Thursday, February 4, 2010

Asl part --3 misc.

Oralism was and is one of the most hated subjects in the history of the Deaf people. The main proponent of oralism was Alexander Graham Bell, the man who invented the telephone. He is known as the enemy of sign language and the Deaf and what he did is considered to be eugenic. Bell proposed legislation against the intermarriage of congenitally deaf people and suggested three ways to prevent the marriage of more deaf adults. He said that hearing people should eliminate the residential schools which would've alone “eliminated” the Deaf people. Many deaf families believe strongly in special schools for their children and would even relocate to get the best one. He also wanted to forbid signing, and prohibit deaf adults from being teachers. Bell also founded the American Association to Promote the Teaching of Speech to the Deaf, and was the leading oral advocate of the 1860’s. He believed that deafness was a horrible curse, as he called it a pathological aberration.
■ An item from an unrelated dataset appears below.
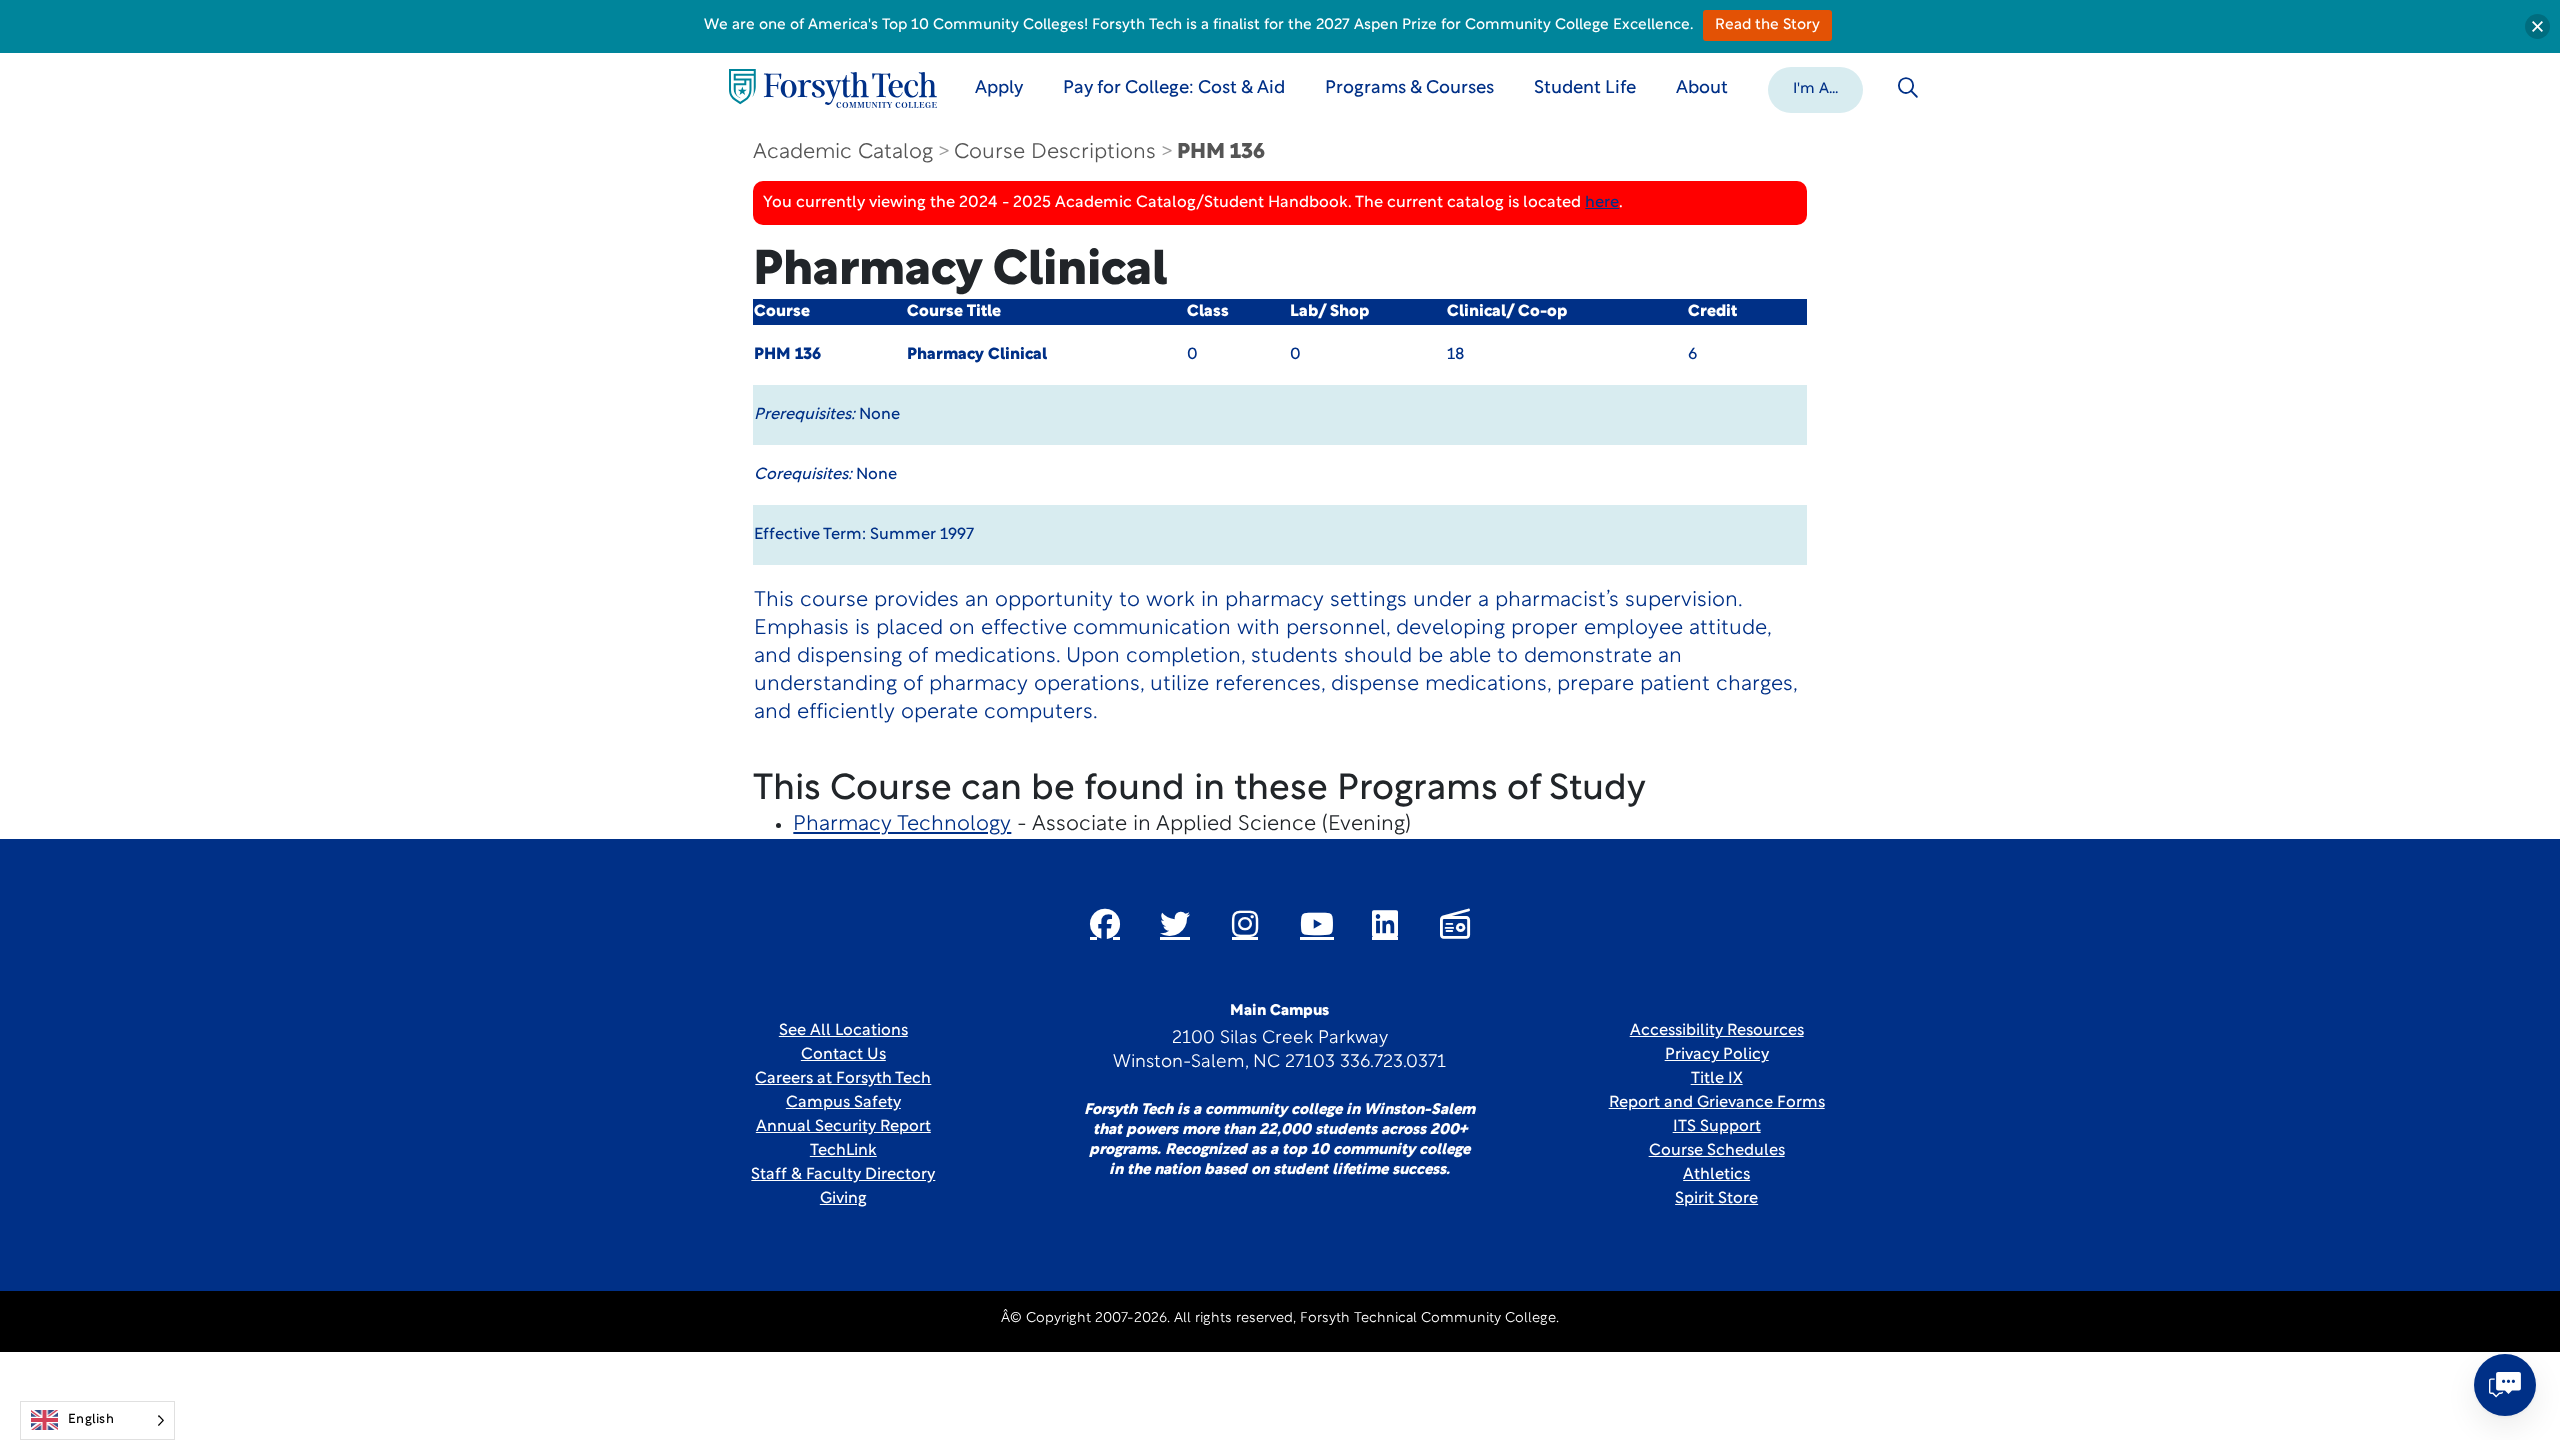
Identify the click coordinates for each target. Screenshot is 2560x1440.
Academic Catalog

Although Bell was not the only person in the recesses of Deaf history to be racist, one name is hated almost as much as his. Jane Bassett Spilman, who was on the Board of Trustees for Gallaudet University, worked with deaf people day in and day out. Yet, she made an inflammatory quote when the Gallaudet students demanded a deaf president. Gallaudet was in the process of selecting a new president for the university and the deaf students started a movement which is now referred to as the DPN (Deaf President Now). It was 1988 and rallies were held in support of the deaf candidates Dr. Harvey J. Corson and Dr. Irving King Jordan. These men were running against the lone hearing candidate Dr. Elisabeth A. Zinser, with the odd stacked two to one the students were hopeful that Gallaudet would have is own deaf president. But Zinser was selected and the Deaf community rioted. They marched to the hotel where the candidates were being housed and that is where Spilman, in an effort to address the crown made her infamous remark. She said “Deaf people are not ready to function in a hearing world.” Within a week Spilman was forced to resign and Zinser followed suit. Irving King Jordan became Gallaudet’s President and the deaf community rejoiced.